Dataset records
+--
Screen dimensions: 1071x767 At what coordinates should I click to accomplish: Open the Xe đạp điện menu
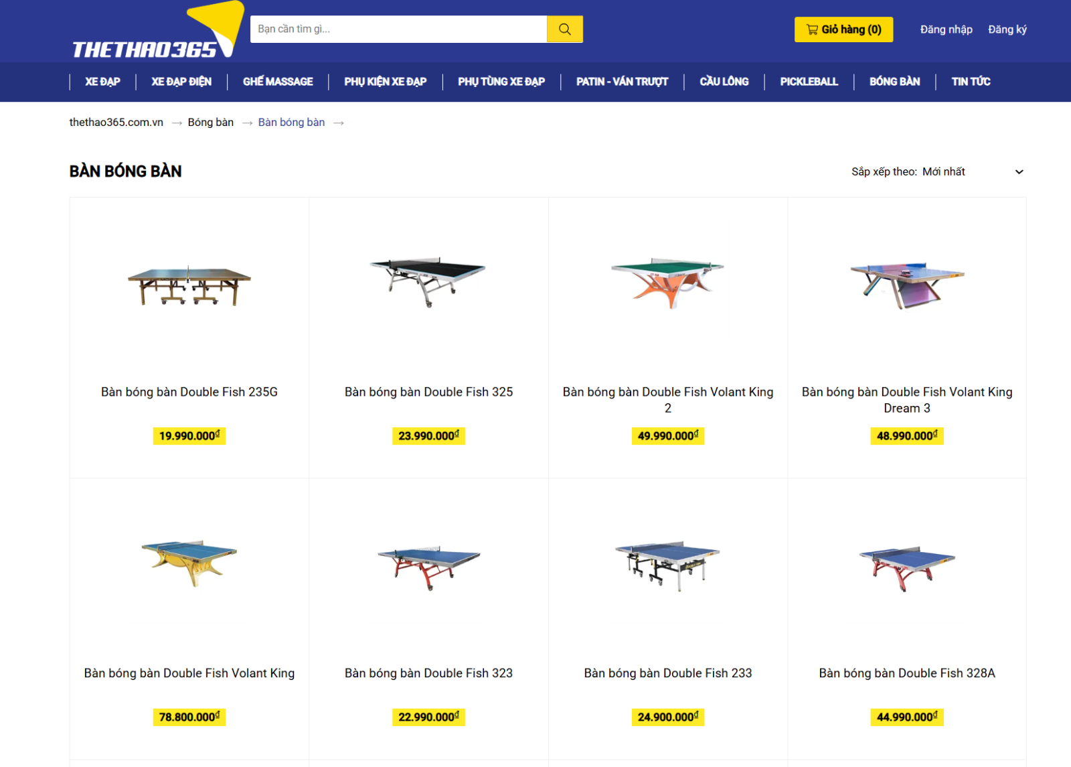click(x=181, y=82)
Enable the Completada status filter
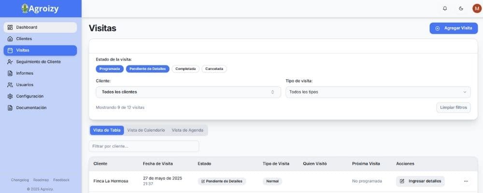 [x=185, y=69]
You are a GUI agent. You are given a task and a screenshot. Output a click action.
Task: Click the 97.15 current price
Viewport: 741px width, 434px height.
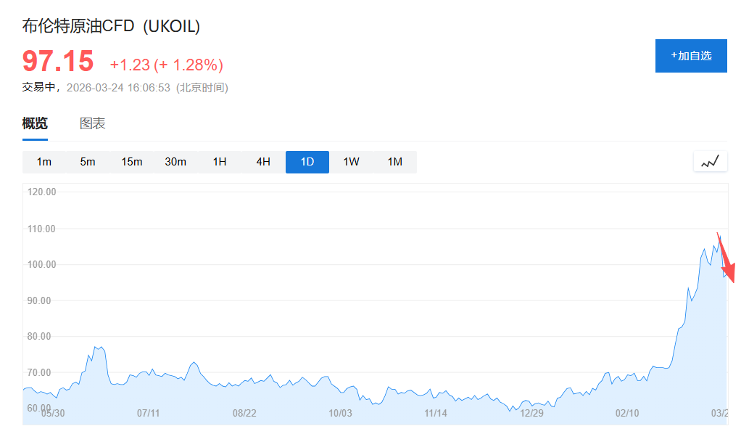point(58,61)
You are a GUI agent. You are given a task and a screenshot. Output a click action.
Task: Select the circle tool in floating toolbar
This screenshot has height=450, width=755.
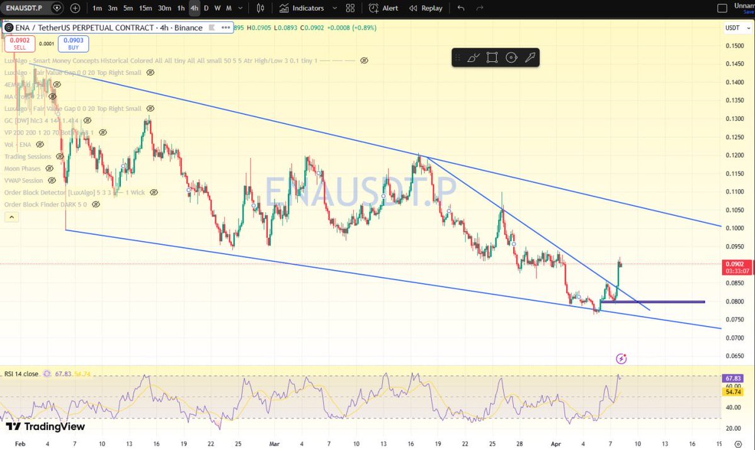[511, 58]
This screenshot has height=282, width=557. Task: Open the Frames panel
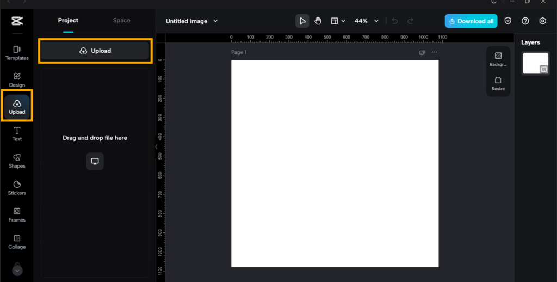(x=17, y=214)
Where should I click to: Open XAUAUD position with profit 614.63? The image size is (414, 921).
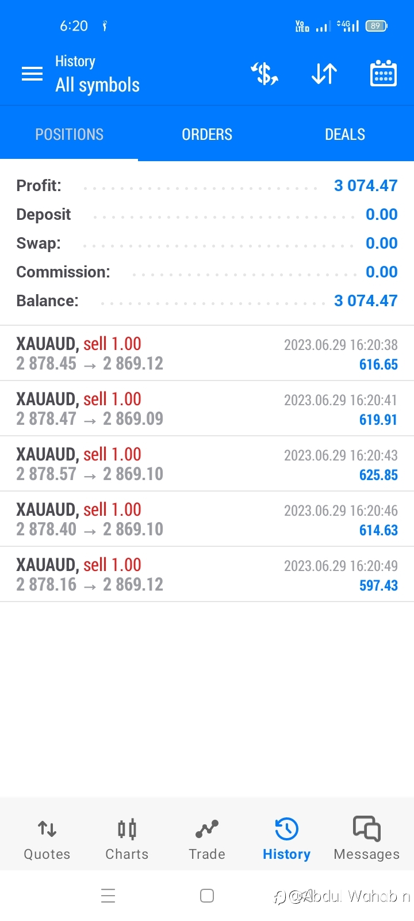tap(207, 519)
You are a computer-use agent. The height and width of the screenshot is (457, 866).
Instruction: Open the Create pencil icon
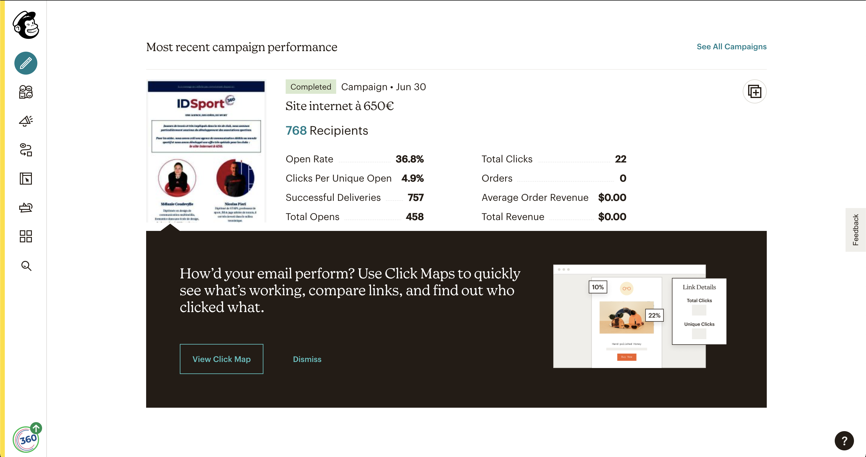coord(26,63)
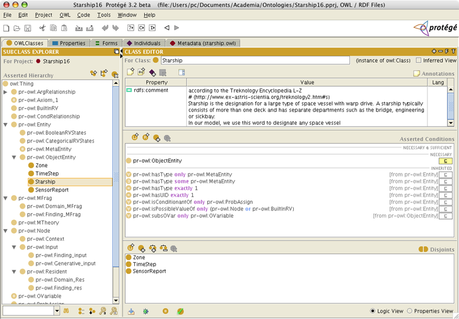Select the Properties View radio button
This screenshot has width=459, height=319.
[x=409, y=311]
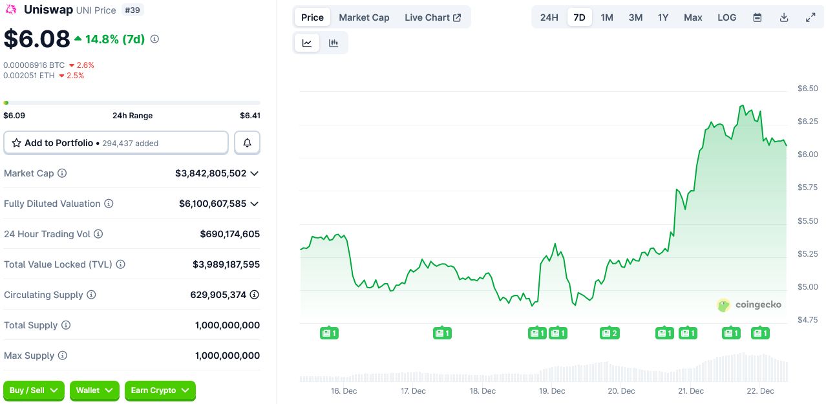
Task: Click the notification bell icon
Action: click(247, 142)
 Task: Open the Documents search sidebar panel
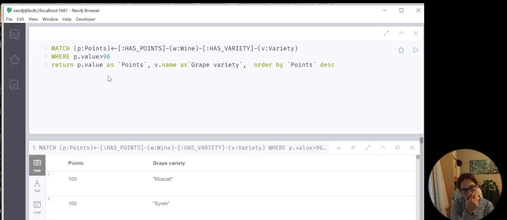click(x=14, y=85)
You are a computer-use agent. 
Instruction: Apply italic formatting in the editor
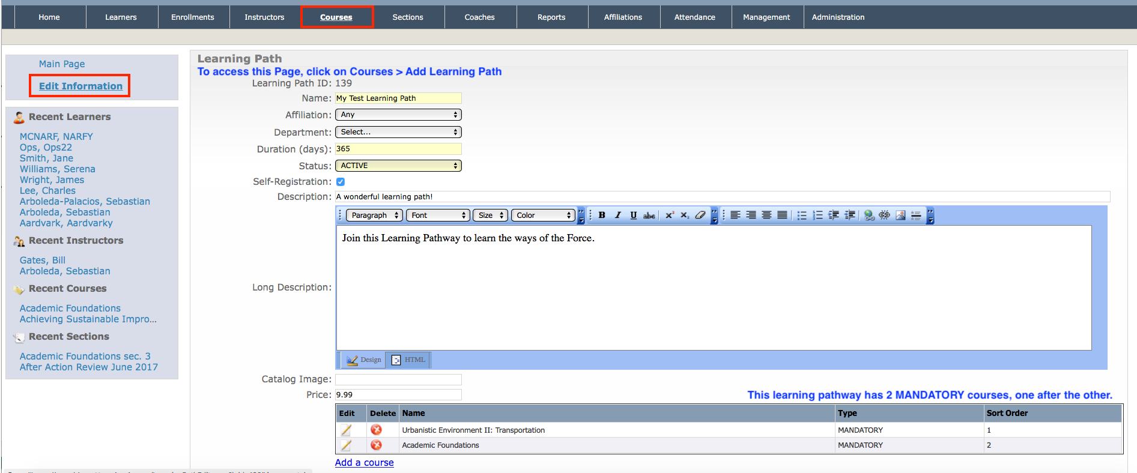click(x=617, y=215)
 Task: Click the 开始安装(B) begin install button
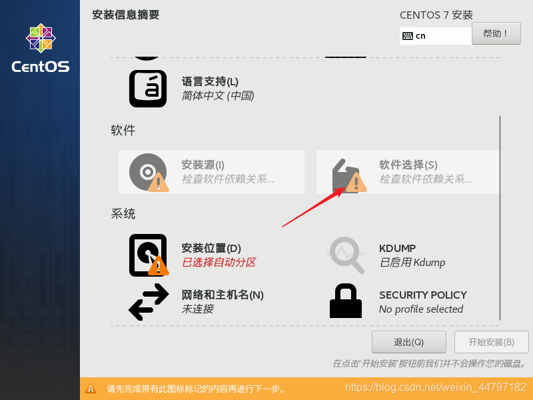(492, 342)
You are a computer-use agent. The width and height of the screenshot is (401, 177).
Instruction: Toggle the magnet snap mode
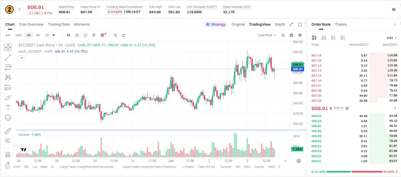click(x=8, y=154)
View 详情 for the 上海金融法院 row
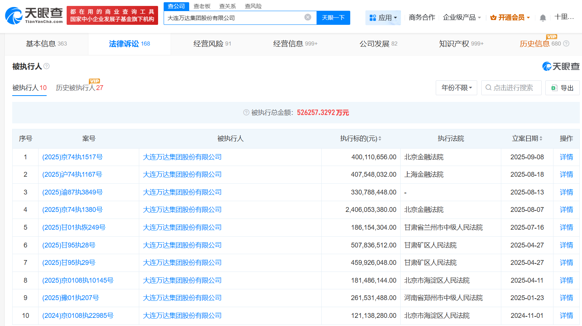582x326 pixels. pos(566,174)
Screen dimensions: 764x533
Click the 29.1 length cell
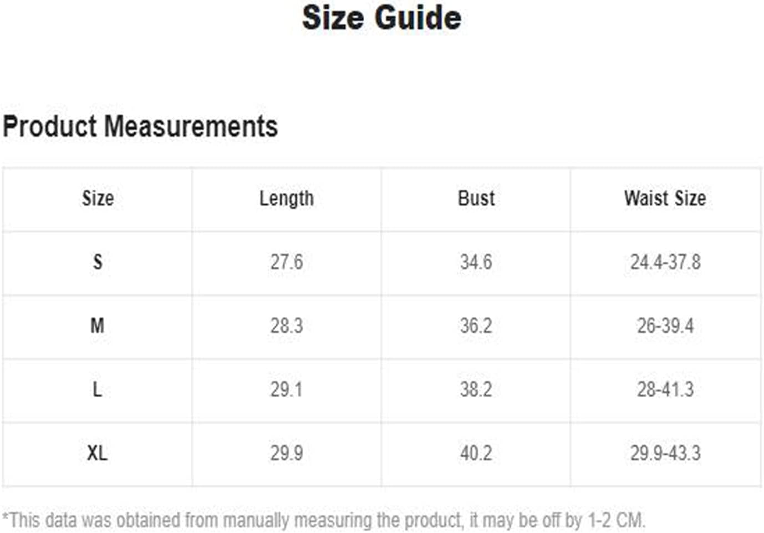pos(287,389)

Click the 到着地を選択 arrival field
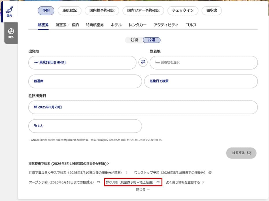pos(203,63)
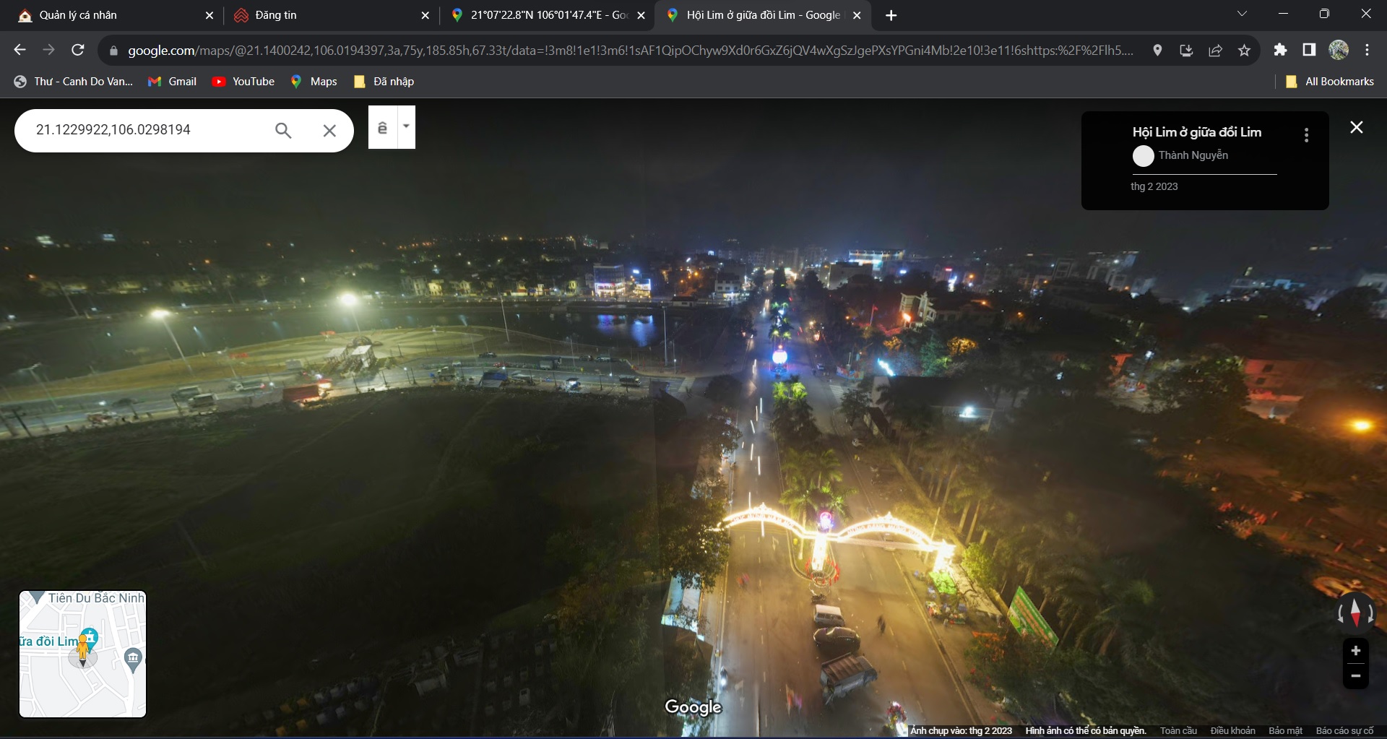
+--
- **Work required**
Reproduce the lines from the line with "Task: Open the Documents" through the last line of the entries exactly, including both ends and excluding pictures.

- **Exercise output**
 Task: Open the Documents search sidebar panel
click(x=14, y=85)
You are a computer-use agent. 
Instruction: Apply italic formatting in the editor
click(x=617, y=215)
 Task: Click the 开始安装(B) begin install button
(492, 342)
You are a computer-use agent. The width and height of the screenshot is (401, 177).
Instruction: Toggle the magnet snap mode
click(x=8, y=154)
View 详情 for the 上海金融法院 row
582x326 pixels. pos(566,174)
Screen dimensions: 764x533
Click the 29.1 length cell
pos(287,389)

Click the 到着地を選択 arrival field
pos(203,63)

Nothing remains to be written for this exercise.